Teunissen et al24 observed that patients seek help regarding their UI in cases of increased severity of incontinence together with distress, primarily because of the presence of comorbidity. They stated that urine loss was not the main concern of older patients. In Turkey, older patients tend to wait until they develop worrying comorbidities before seeking medical help. We think these cultural and socioeconomic considerations that differ in Turkish population compared to others may contribute to explaining the high correlation between the PU and Bother domains in the present study. Evaluation of the burden of UI from the patient’s perspective and its impact on a patient’s quality of life, using versatile instruments, such as the M-ISI, is essential for management.

According to MacCallum et al,25 judgment of sample size adequacy depends more on commonalities and factor-to-variable ratio. If commonalities are high, recovery of population factors in sample data is normally very good, almost regardless of sample size. The commonalities in the present study were consistently high, and the mean level of commonality was 0.746 (standard deviation: 0.06), which is higher than the recommended threshold of 0.70.25 There is a consensus that a minimum of three variables per factor is critical. In the present study, we achieved three factors with ten items, representing a sufficient variable-to-factor ratio. Thus, we are confident that our sample size was adequate for factor analysis, based on the recommendations.

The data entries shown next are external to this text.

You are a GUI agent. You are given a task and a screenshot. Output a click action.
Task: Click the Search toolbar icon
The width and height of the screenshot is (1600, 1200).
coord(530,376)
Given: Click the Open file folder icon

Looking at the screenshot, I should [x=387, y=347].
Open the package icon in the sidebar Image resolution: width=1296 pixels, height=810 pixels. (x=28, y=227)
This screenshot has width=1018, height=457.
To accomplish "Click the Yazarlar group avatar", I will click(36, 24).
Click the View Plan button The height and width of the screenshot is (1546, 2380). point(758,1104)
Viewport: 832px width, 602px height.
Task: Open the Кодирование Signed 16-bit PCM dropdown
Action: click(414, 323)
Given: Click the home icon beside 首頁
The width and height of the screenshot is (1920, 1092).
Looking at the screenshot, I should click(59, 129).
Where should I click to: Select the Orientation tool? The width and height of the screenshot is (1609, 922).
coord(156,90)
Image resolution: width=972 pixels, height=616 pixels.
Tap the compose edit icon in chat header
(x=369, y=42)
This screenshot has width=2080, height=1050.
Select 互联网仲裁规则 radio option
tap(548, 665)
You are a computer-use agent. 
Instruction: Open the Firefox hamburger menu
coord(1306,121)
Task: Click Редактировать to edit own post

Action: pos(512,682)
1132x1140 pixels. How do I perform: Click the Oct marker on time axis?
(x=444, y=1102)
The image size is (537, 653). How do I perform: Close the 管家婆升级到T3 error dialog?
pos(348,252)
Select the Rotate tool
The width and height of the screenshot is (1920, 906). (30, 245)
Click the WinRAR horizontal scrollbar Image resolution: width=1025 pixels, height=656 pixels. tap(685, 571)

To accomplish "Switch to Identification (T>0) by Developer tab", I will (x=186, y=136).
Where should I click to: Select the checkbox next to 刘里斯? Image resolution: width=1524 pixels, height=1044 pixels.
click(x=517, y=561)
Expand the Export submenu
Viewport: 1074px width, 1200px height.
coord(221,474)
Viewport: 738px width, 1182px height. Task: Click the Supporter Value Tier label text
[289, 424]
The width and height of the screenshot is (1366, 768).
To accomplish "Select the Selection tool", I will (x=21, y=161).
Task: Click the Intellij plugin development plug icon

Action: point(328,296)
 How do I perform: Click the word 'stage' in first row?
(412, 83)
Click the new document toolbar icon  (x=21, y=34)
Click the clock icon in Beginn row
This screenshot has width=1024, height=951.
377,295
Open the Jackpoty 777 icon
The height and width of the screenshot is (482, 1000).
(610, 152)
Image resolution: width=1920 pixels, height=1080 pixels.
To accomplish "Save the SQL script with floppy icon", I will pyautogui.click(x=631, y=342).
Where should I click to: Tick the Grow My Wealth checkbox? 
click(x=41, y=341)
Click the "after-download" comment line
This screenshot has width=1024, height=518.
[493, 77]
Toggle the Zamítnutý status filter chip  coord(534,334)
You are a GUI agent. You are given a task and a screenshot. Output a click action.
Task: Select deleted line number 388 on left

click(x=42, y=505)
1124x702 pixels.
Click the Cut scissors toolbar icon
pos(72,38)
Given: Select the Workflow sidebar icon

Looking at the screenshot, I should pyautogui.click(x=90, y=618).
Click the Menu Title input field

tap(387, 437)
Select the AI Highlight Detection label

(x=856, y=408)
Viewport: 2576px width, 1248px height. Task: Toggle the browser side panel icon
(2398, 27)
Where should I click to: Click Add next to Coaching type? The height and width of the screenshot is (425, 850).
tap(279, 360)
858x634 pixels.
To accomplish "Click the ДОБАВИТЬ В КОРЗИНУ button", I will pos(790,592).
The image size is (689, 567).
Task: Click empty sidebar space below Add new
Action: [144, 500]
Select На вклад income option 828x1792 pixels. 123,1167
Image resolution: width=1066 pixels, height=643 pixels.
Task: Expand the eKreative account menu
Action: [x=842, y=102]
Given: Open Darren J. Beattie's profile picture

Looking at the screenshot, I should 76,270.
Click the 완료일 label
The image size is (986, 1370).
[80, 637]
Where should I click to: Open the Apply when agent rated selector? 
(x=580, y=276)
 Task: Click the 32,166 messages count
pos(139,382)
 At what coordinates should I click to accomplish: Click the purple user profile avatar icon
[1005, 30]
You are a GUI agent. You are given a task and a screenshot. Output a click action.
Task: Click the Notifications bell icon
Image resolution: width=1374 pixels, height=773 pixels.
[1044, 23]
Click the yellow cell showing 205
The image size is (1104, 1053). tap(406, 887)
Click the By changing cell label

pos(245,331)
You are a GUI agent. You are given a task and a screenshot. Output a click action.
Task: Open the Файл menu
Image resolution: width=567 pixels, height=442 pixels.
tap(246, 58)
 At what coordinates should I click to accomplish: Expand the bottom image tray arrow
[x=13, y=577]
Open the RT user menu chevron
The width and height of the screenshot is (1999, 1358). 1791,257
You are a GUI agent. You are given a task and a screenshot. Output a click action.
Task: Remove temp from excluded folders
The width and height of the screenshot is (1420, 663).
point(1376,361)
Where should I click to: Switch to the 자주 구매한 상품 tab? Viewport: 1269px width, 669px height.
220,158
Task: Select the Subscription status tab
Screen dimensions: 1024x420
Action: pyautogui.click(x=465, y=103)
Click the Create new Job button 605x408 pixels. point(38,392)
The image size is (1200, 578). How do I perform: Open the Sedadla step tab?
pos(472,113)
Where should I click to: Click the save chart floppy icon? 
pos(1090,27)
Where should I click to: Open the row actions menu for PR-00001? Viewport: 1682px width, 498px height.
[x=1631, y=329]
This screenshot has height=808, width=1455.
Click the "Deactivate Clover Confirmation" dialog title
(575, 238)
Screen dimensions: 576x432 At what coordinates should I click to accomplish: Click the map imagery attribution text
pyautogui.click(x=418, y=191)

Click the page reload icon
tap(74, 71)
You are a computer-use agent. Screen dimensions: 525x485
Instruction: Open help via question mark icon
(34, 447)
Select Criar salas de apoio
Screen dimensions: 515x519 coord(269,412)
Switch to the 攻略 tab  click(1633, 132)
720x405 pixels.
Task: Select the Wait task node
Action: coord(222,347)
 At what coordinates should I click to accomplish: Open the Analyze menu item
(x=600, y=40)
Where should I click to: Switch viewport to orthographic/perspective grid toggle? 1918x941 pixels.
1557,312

The strength of the present study is its design, which enabled us to address factor analysis. Although the Turkish version of the M-ISI showed a different factor structure, we think that this is not actually an inadequacy of the instrument, but a minimal cultural variation. Similarities of the original and Turkish version of the M-ISI add confidence to the construct validity of the instrument with regard to high internal consistency, test–retest reliability, and convergent validity. A limitation of the present study is a lack of assessment of M-ISI response to treatment and responsiveness will be tested in future investigations. Future studies are recommended to analyze responsiveness and design national surveys to determine the prevalence and characteristics of UI and analyze its associated risk factors by using the M-ISI.

Conclusion

The M-ISI instrument was successfully adapted and validated for a Turkish population. The M-ISI is a reliable, consistent, and valid instrument for the multidimensional assessment of UI. Its substantiality and comprehensive structure mean that it has become a practical instrument that is available for utilization in the primary health care setting, clinical research, and epidemiological trials in Turkey.

Acknowledgment

All data were analyzed by EMPIAR Statistical Consulting Service (http://www.empiaristatistik.com).

Author contributions

The authors declare that they are qualified for authorship and have participated sufficiently in the work to take public responsibility for appropriate portions of the content. All authors contributed toward data analysis, drafting and critically revising the paper and agree to be accountable for all aspects of the work.

Disclosure

The authors report no conflicts of interest in this work.